_Source data_
***
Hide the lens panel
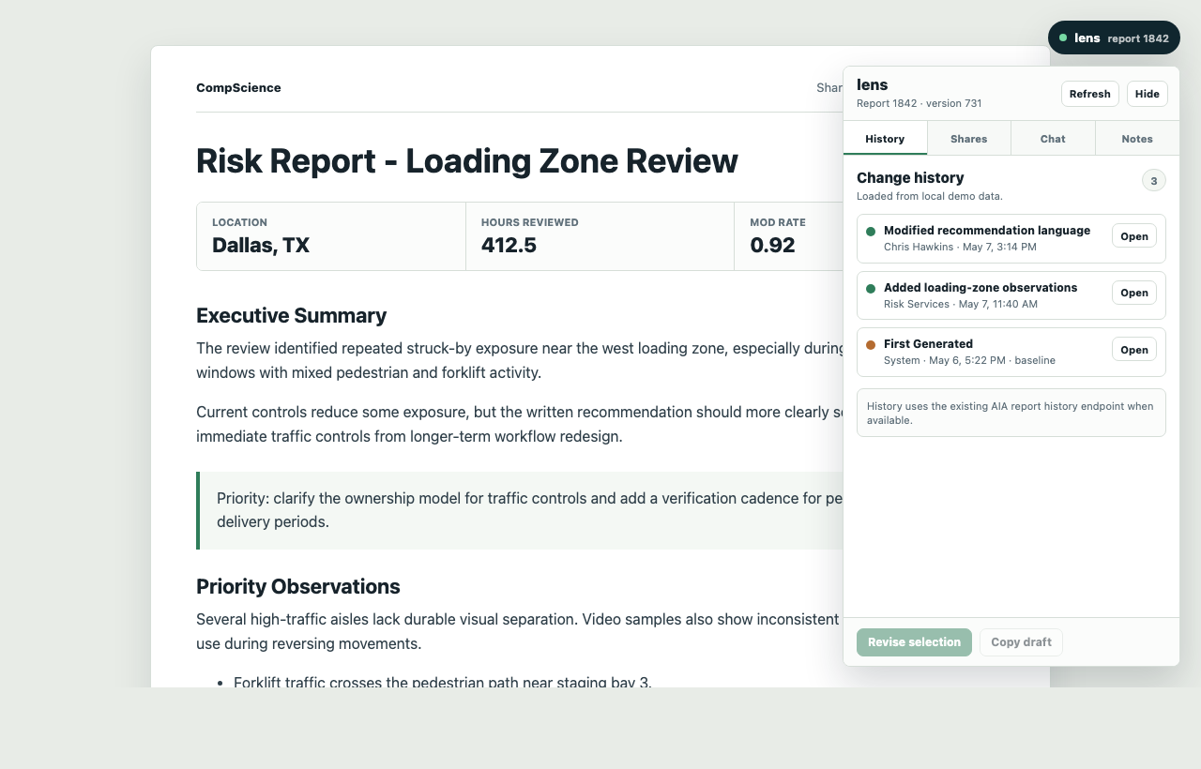The width and height of the screenshot is (1201, 769). pos(1147,94)
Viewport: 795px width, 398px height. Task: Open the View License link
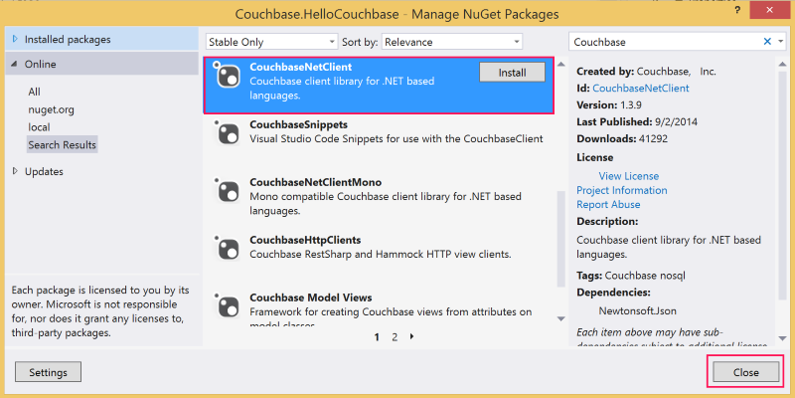click(x=628, y=176)

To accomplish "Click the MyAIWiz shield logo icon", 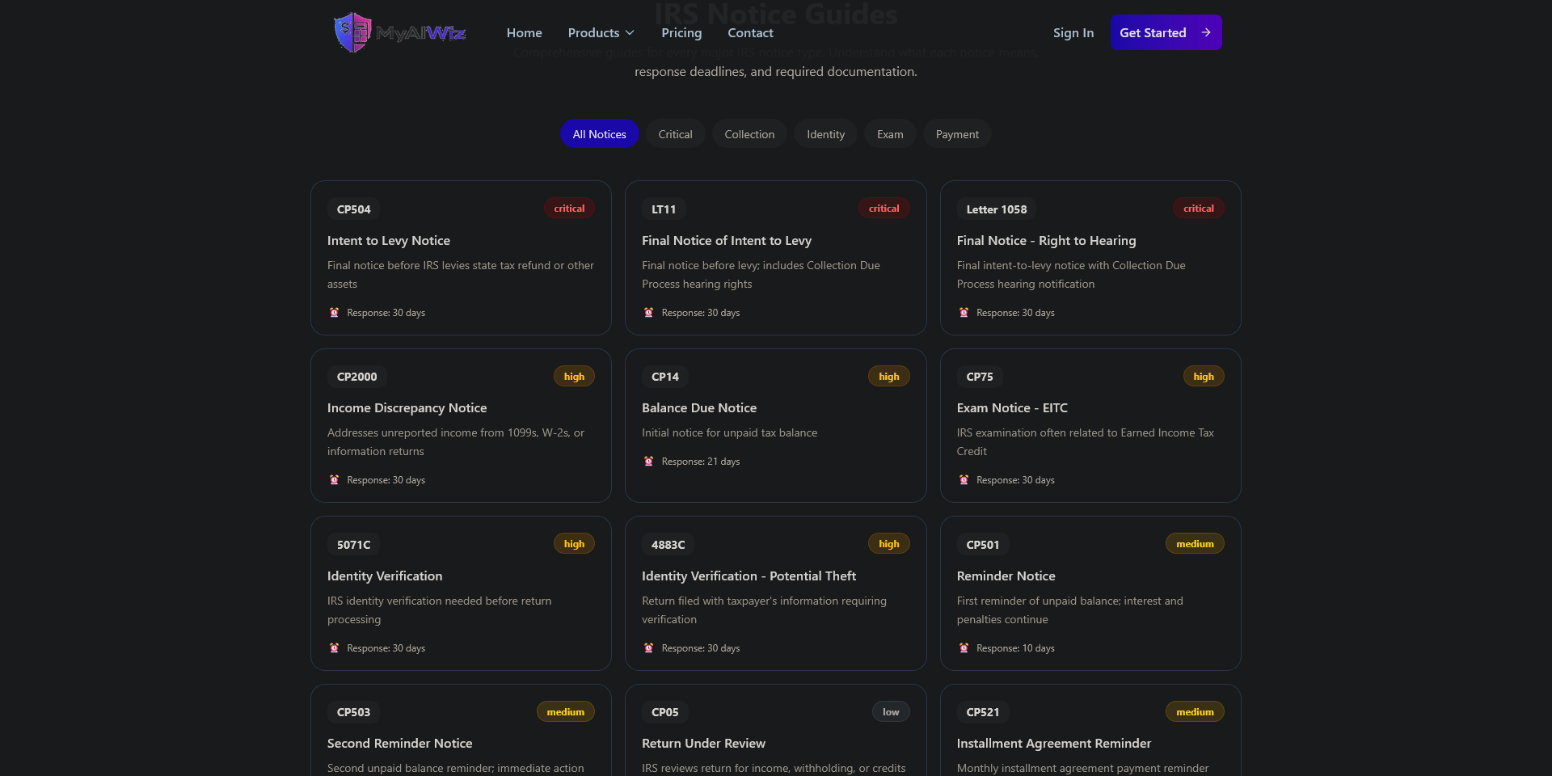I will click(x=352, y=32).
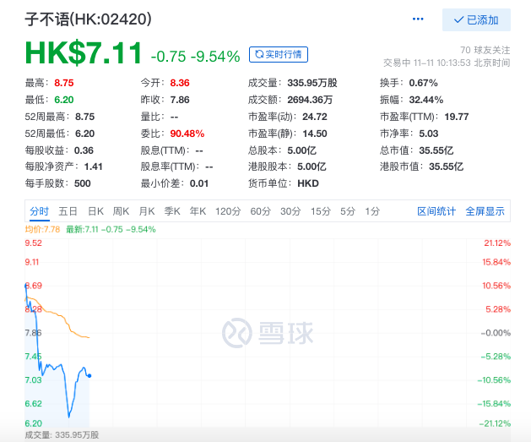Switch to the 五日 chart tab
Image resolution: width=531 pixels, height=442 pixels.
tap(68, 211)
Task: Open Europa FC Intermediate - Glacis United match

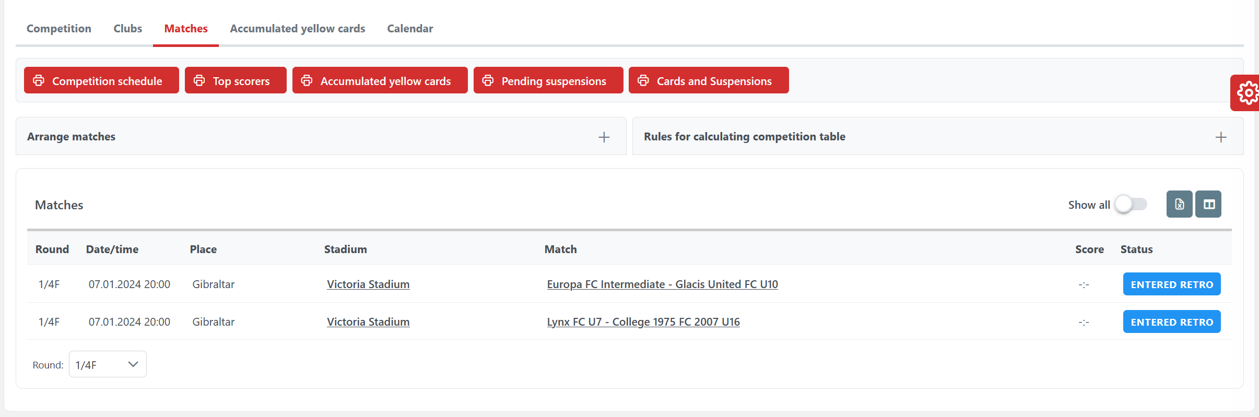Action: tap(662, 284)
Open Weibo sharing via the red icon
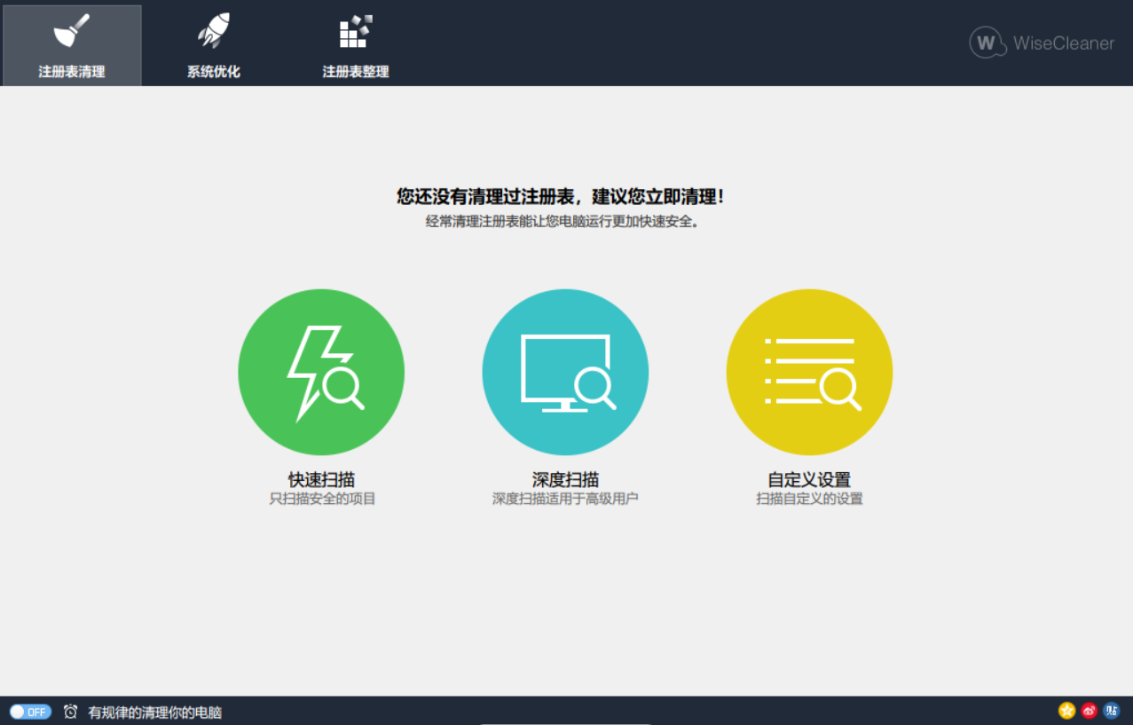 click(1090, 710)
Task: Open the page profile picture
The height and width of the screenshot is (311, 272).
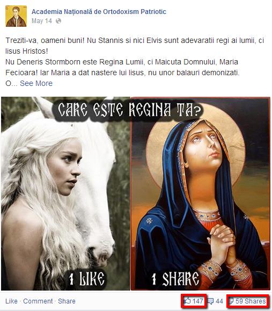Action: pyautogui.click(x=16, y=16)
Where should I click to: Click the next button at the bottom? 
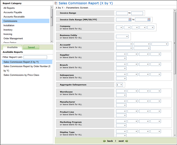121,141

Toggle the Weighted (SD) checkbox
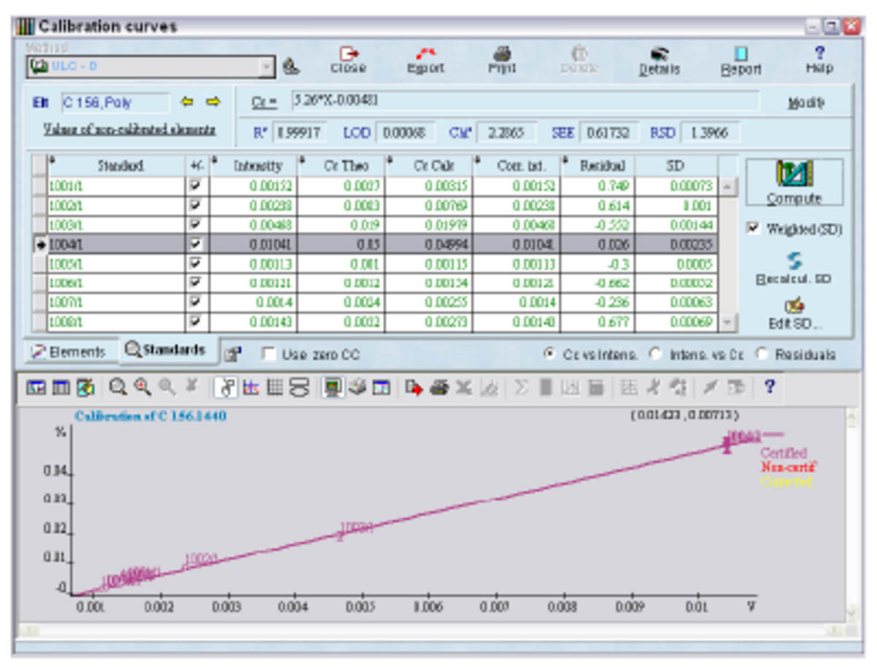tap(753, 228)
***
Write out exactly, and nothing more than, the lines of the entries above from the line containing "Task: Open Europa" through the final line; omit any pictures.

Task: Open Europa FC Intermediate - Glacis United match

Action: tap(662, 284)
Open Weibo sharing via the red icon
 click(1090, 710)
Task: Open the page profile picture
The height and width of the screenshot is (311, 272).
Action: pyautogui.click(x=16, y=16)
Where should I click to: Click the next button at the bottom? 
121,141

Toggle the Weighted (SD) checkbox
tap(753, 228)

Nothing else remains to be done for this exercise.